- [ACTIVITY]: Please output all of the entries exactly and omit any images they hold.

- [SUPPLIED DATA]:
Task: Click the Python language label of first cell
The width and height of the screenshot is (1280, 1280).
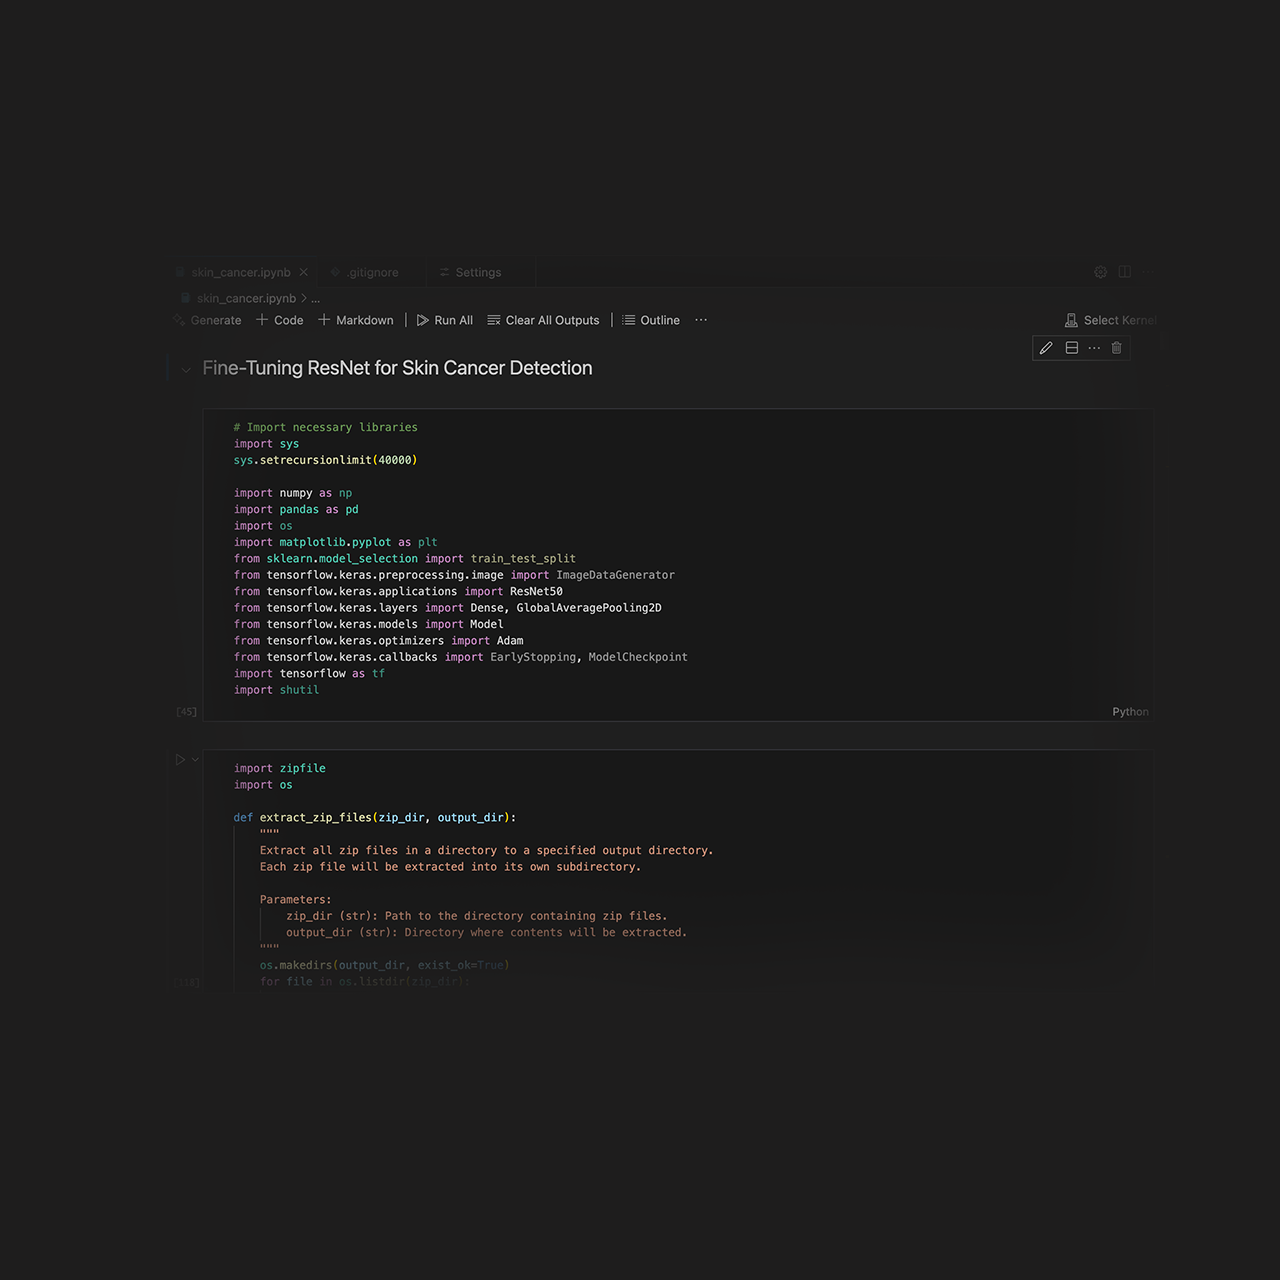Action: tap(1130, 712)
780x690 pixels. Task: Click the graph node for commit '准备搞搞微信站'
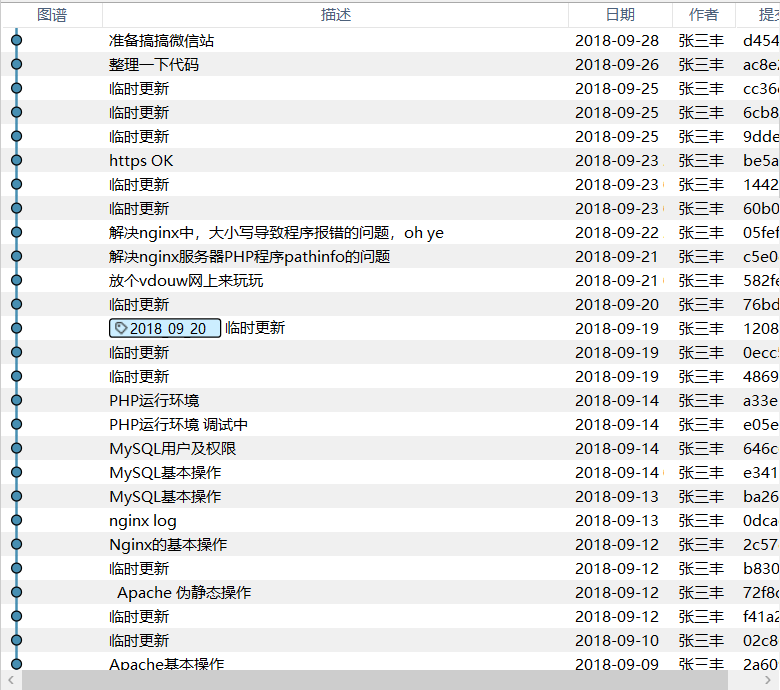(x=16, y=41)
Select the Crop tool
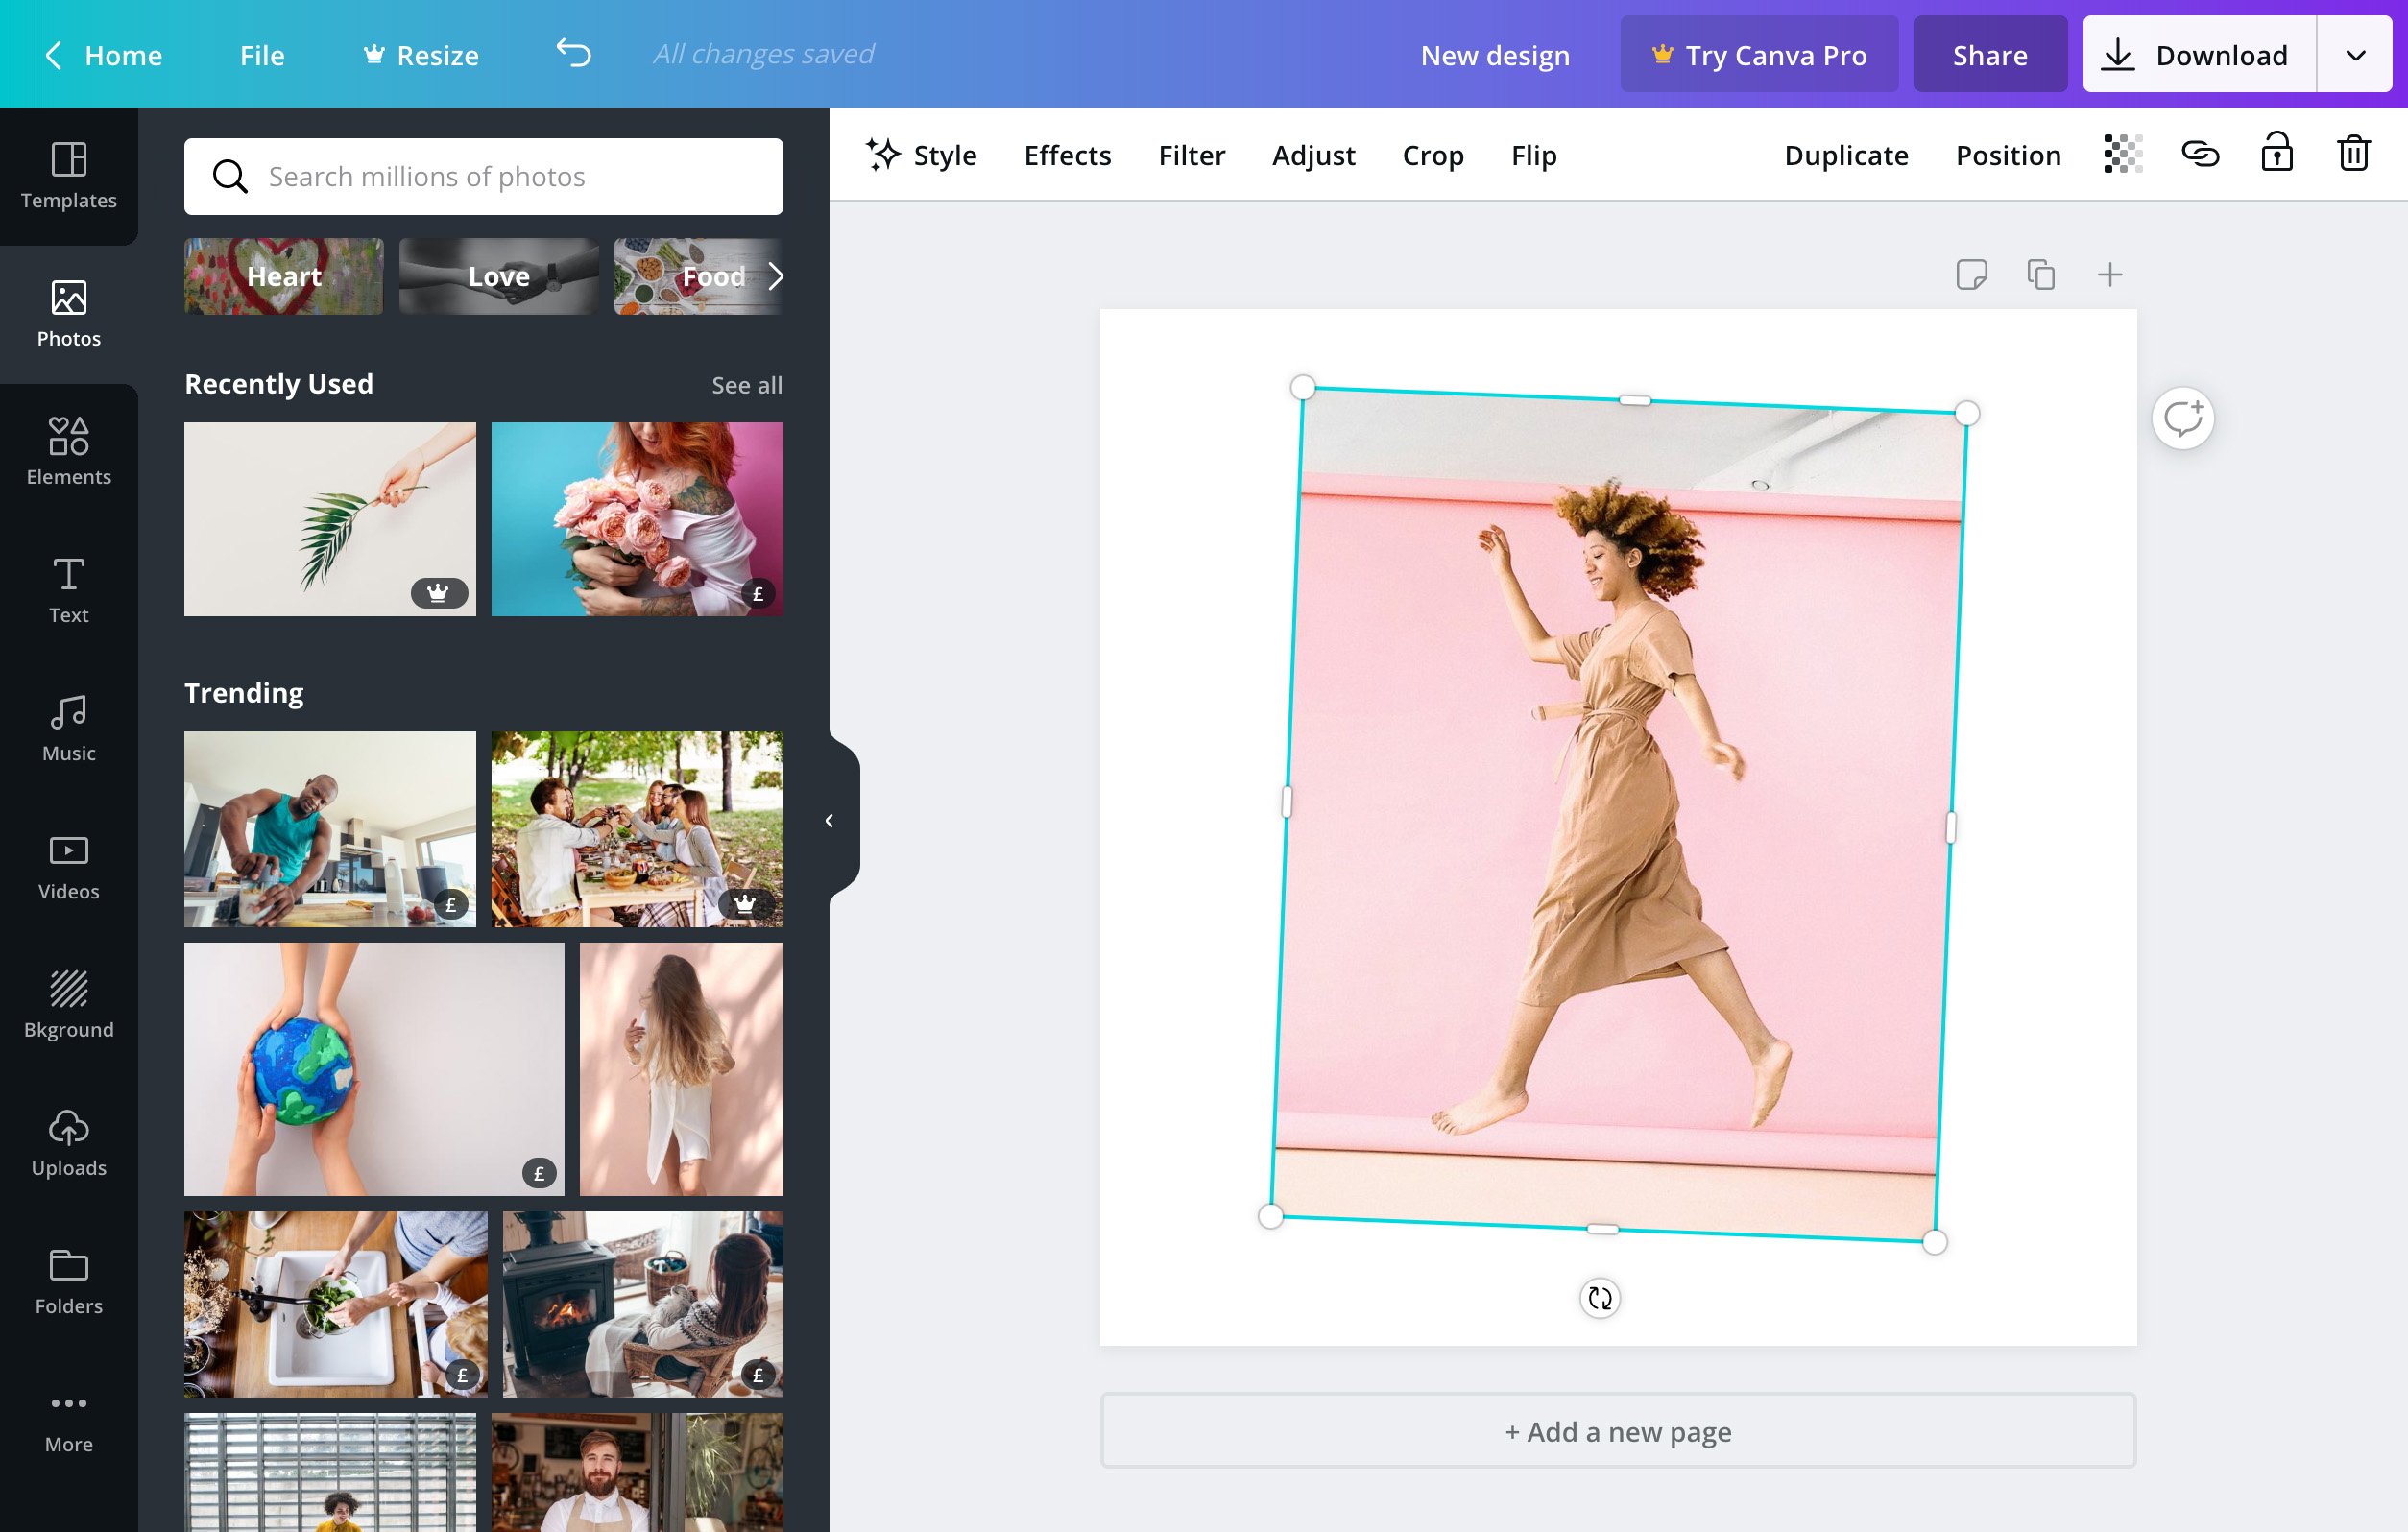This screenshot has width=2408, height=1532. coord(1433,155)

- [TASK SOLUTION]:
Task: Click the Python language label of first cell
The width and height of the screenshot is (1280, 1280).
Action: tap(1130, 712)
780x690 pixels. Task: Click the graph node for commit '准备搞搞微信站'
(x=16, y=41)
Select the Crop tool
This screenshot has width=2408, height=1532. coord(1433,155)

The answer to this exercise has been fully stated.